A new statewide initiative helps those on probation find jobs
⚫ JOBS created by the New Jersey Presidents' Council aims to find jobs for those who are on probation
⚫ There are 130,000 New Jerseyans currently on probation, mostly for drug offenses
⚫ The program funded by the State Department of Labor is piloted by retired Superior Court Judge Mark Sandson at Stockton University
A new statewide program called Judiciary Opportunities for Building Success was established by the New Jersey Presidents’ Council to help provide workforce development training and to help find employment opportunities for those who are on probation.
The council is made up of every president of every institution of higher level in New Jersey, including all the community colleges.
The program funded by a $3 million grant from the State Department of Labor is piloted by retired Superior Court Judge Mark Sandson at Stockton University, who spearheaded a movement to convert Atlantic County’s Drug Court into recovery court.
There are currently 130,000 New Jerseyans who are on probation, many for drug offenses, or who owe back child support, Sandson said.
The goal of the program is employment at a living wage with benefits, a career, and not a job, he said.
“We are trying to get people on probation into the workforce. The problem is there is a demo of people in probation who are in their 20s, 30s, and 40s, who never had a job so it’s hard to just apply for a job,” Sandson said.
They need to engage in workforce development, employment training, and then employment. It’s a process to get somebody employed.
Those on probation need to learn soft skills: how to wake up at the same time every morning, get ready for work, show up early, get along with others, learn conflict resolutions, financial literacy, including learning how to open a bank account, and properly manage their money, he said.
There are employment liaisons in every county in New Jersey. They help with things like resume writing and interviewing skills that probation clients need to know before they can have a decent shot at starting a career.

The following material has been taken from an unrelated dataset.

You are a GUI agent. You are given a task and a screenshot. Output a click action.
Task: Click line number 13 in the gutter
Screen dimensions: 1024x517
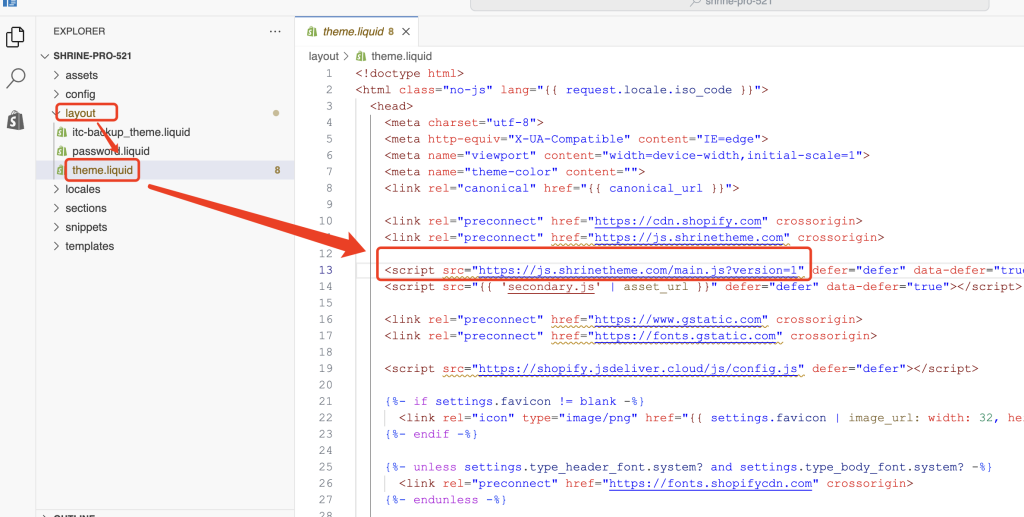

For those working with people on probation, Sandson said for the first time they can get at the root of what is getting people into trouble and making mistakes. Hopefully, those mistakes can be corrected.
“What we found is that people who have a job are much less likely to be running around the streets late at night and they don’t want to lose their job. They finally have a piece of the pie, they’re not the last in every line, they’re going to have benefits so they can get their kids and their family medical treatment,” Sandson said.
Many people have the misconception that people on probation are dangerous. Therefore, it’s very difficult for them to find jobs because of the stigma, he said.
As of December 2021, the state had changed the name of drug court to recovery court. Sandson said they found it was easier for people to get a job when in recovery court, rather than in drug court, even though it was the same exact program. The name change made a big difference, he added.
Through several presentations, Sandson said the program has managed to get partners in government, business, and industry to understand that people on probation are not violent people. In many cases, it is drug or alcohol related. Most of them have never been to state prison, and hopefully, if they get a job, they will never be in state prison, he said.
Some of the businesses that are actively participating in the state JOBS probation program include Amazon, Wakefern, Hard Rock, Wayfair, Robert Wood Johnson, New Jersey Transit, Goya, Audibles, Traffic Plan, Cooper Hospital, Jim Goldie Construction, Community Food Bank, PSE&G, and Atlantic City Electric.
“This is something that needs to be done and it needs to be done now. I think people are starting to understand that this is really the best way of turning around some of the negative things that are happening within our cities, urban areas, and our suburbs in the past 10 to 20 years,” Sandson said.
Another aspect of JOBS is to provide probationers scholarships to attend New Jersey colleges, he said.
In addition to emphasizing the importance of hiring probationers, the expanded JOBS program is creating a paid internship program for students statewide to work for the state judiciary. Sandson said these internships could lead to future, well-paying jobs for students. They are paid $20 an hour and the hope is to hire directly from people who go to New Jersey colleges.
It’s no longer enough to make sure that those on probation are not committing crimes, he said. A positive agenda needs to be developed. Employment is recognized as a positive agenda. These are careers that people are being trained for, he added.
“Throughout the state, we’re trying to aim high and get people into careers. Many of our people are smart enough and capable enough to take on fairly highly paid specialties,” Sandson said.